From Viral Content to Studio Production
The partnership with A24 and James Wan represents a broader trend of Hollywood studios scouting talent from user-generated content platforms. Rather than hiring a traditional director to interpret the source material, the production involves Parsons directly, ensuring that the technical precision and atmospheric integrity of the original YouTube series are maintained on a larger scale.

The transition to a feature film involves scaling the 3D environments and integrating physical sets with digital extensions. This hybrid approach allows the production to maintain the found footage
style while utilizing the resources of a professional film crew to expand the scope of the narrative.
The Evolution of Internet-Native Intellectual Property
The Backrooms project is part of a growing category of intellectual property that originates in decentralized online forums rather than traditional writers’ rooms.
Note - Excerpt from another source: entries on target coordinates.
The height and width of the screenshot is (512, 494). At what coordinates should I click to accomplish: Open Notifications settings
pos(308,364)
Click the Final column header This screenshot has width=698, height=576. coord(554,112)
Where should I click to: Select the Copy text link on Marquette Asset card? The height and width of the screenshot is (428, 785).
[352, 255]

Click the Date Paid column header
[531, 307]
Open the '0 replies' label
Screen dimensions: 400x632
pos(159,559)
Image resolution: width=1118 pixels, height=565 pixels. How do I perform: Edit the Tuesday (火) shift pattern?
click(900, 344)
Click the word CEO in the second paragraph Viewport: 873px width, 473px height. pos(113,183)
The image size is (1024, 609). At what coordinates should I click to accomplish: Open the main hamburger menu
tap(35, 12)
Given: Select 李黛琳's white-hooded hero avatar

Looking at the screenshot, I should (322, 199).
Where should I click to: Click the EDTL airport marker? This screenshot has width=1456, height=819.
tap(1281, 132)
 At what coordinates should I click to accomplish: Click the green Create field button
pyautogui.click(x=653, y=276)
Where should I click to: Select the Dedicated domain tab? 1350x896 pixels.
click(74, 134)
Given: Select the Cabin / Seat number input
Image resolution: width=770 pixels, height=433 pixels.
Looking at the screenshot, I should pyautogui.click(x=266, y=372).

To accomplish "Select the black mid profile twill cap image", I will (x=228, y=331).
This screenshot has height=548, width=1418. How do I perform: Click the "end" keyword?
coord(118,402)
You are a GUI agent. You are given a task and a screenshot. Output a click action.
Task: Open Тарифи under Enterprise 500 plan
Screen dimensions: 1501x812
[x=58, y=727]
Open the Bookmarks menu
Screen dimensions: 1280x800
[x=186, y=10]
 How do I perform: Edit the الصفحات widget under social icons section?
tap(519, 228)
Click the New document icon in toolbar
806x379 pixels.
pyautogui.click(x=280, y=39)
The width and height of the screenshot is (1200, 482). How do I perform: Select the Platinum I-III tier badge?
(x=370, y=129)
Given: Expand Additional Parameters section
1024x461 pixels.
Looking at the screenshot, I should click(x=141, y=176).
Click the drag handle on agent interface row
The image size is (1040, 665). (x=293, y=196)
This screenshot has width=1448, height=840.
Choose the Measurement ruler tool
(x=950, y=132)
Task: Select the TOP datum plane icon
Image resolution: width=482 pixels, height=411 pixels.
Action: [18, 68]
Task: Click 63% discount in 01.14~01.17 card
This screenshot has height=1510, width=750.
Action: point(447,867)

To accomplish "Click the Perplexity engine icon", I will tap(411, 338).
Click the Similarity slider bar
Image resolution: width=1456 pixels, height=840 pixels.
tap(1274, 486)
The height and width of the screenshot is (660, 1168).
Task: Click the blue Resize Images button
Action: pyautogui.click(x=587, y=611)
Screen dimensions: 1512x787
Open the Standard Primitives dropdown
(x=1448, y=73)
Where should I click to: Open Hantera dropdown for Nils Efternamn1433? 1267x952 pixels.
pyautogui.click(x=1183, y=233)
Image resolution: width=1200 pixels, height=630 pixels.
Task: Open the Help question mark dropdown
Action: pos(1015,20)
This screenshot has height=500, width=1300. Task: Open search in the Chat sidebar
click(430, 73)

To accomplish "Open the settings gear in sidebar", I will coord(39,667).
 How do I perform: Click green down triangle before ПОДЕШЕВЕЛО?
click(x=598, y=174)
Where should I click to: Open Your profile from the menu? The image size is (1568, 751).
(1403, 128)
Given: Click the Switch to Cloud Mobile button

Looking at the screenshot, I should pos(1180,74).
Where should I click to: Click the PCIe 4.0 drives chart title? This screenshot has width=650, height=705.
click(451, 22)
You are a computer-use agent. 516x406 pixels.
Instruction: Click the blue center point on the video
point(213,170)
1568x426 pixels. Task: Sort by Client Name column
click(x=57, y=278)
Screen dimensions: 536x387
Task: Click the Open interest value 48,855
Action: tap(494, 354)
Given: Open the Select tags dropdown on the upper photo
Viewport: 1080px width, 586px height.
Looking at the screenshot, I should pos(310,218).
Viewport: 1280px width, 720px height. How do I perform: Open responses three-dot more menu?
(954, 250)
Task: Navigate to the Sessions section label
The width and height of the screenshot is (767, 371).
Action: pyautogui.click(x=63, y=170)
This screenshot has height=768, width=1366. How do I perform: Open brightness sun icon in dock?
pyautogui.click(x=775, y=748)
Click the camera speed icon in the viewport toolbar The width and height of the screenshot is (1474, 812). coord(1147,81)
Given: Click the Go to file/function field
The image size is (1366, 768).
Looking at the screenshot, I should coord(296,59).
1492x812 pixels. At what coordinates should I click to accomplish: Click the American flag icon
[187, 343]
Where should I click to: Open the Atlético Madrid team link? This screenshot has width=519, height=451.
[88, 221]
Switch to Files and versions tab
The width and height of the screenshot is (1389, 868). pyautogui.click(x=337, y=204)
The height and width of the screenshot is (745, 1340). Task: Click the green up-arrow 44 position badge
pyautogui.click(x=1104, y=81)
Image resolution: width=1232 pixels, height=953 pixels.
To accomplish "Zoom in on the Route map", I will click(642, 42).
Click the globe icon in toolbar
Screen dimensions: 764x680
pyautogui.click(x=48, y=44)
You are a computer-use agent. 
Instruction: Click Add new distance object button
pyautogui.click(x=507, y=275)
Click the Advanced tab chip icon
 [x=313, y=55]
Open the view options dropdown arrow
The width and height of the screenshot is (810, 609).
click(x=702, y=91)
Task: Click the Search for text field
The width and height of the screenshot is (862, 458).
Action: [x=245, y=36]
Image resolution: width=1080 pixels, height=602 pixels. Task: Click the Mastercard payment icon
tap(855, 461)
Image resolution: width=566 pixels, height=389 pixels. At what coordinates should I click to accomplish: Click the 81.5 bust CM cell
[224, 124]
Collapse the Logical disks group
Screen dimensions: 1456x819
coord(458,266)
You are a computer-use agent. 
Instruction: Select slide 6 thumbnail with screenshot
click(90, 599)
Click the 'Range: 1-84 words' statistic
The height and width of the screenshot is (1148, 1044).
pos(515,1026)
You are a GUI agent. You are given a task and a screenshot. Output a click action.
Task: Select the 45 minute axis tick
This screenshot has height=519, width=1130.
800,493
Unlike traditional franchises, these stories evolve through community collaboration, where thousands of anonymous users contribute lore, rules, and entities to a shared universe before a single creator synthesizes them into a cohesive narrative.
This model of content creation highlights several shifts in the entertainment industry:
- The democratization of VFX tools allows solo creators to build proof-of-concept worlds that attract major studio investment.
- Digital folklore serves as a pre-validated market, as viral metrics provide studios with data on audience interest before production begins.
- The boundary between amateur content creation and professional filmmaking is becoming increasingly porous.
As the project moves toward completion, it serves as a case study in how the technical capabilities of the modern creator economy can disrupt traditional pipelines of film development. The focus remains on whether the translation from short-form, atmospheric clips to a structured feature-length screenplay can preserve the uncanny nature of the original internet myth.